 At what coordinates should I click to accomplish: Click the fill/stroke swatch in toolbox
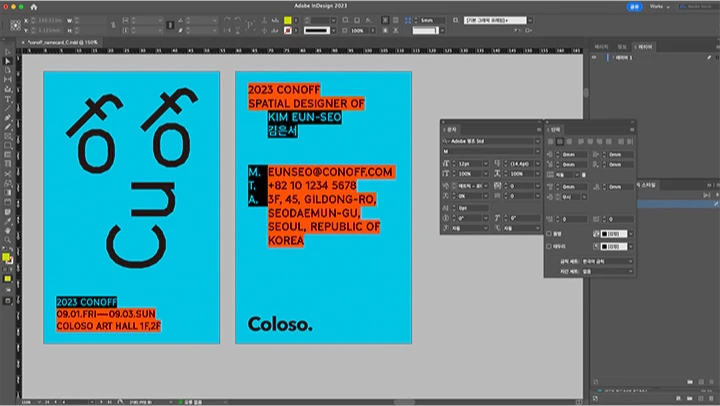point(7,258)
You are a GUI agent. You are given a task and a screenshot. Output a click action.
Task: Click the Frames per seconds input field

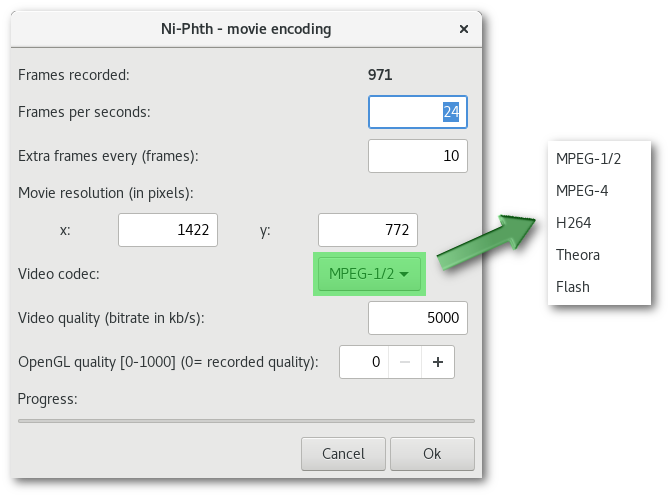click(417, 112)
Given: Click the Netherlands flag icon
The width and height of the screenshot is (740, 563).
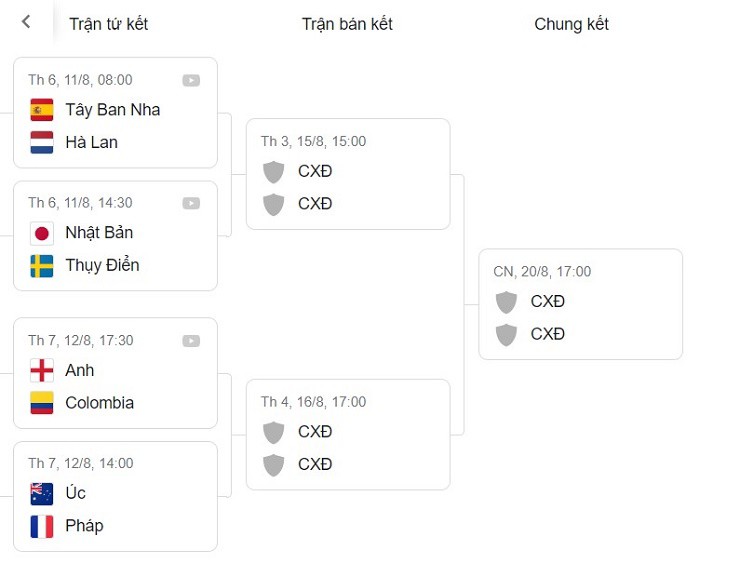Looking at the screenshot, I should [42, 142].
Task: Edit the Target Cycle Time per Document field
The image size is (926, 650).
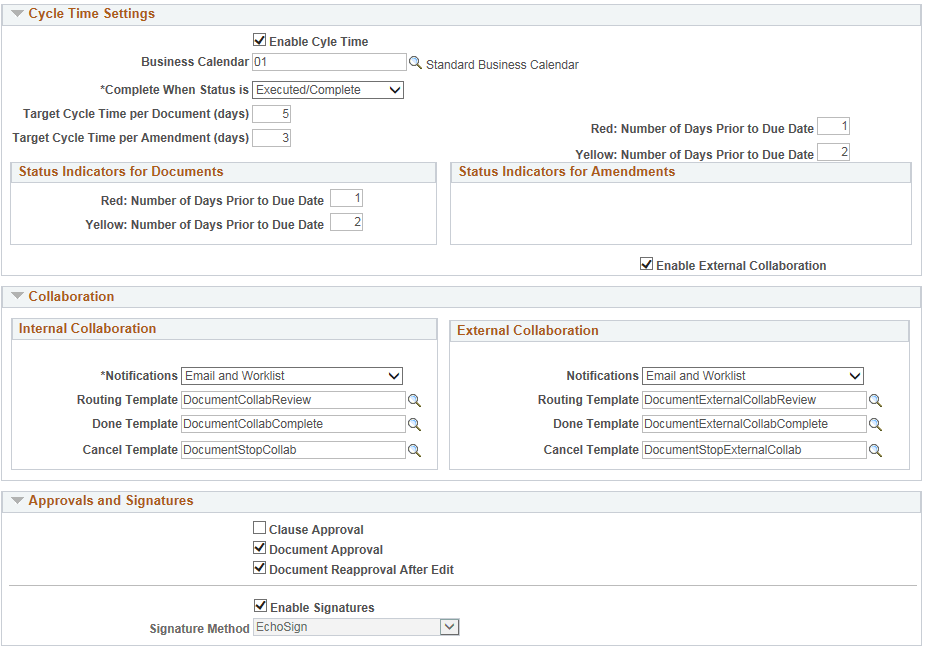Action: (271, 114)
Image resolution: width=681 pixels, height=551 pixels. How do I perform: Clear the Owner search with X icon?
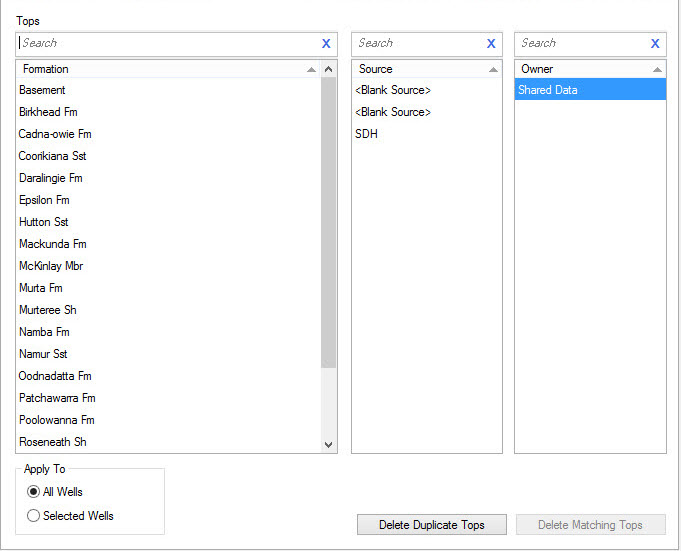tap(655, 44)
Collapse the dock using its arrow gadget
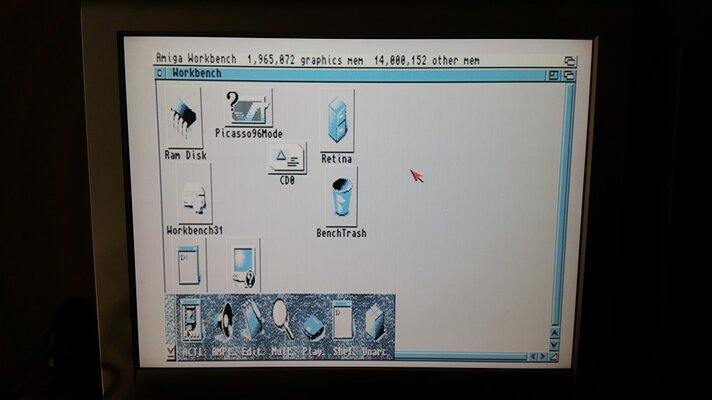Screen dimensions: 712x400 (x=171, y=350)
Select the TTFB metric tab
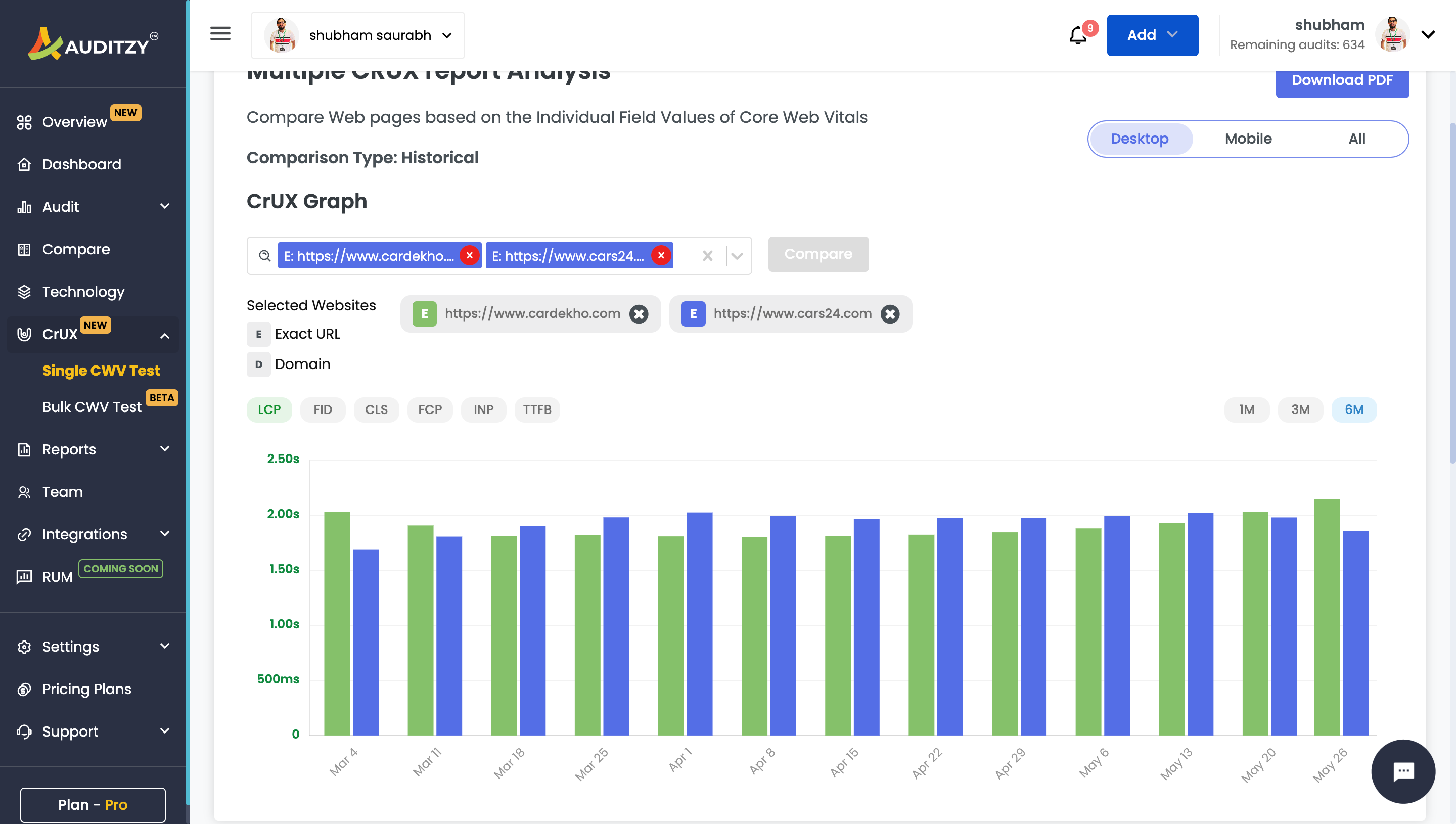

--------

-- WHAT YOU SHOULD DO --
When you return the listing, keep each line exact and leave the pictures out.

-- ANSWER BOX --
 At what coordinates should I click to accomplish: Click the fill/stroke swatch in toolbox
point(7,258)
You are a GUI agent. You are given a task and a screenshot. Output a click action.
Task: Click the Frames per seconds input field

click(417, 112)
Given: Click the Netherlands flag icon
The width and height of the screenshot is (740, 563).
Looking at the screenshot, I should [42, 142].
Task: Edit the Target Cycle Time per Document field
The image size is (926, 650).
Action: (271, 114)
Image resolution: width=681 pixels, height=551 pixels. How do I perform: Clear the Owner search with X icon?
tap(655, 44)
Collapse the dock using its arrow gadget
Screen dimensions: 712x400 (x=171, y=350)
Select the TTFB metric tab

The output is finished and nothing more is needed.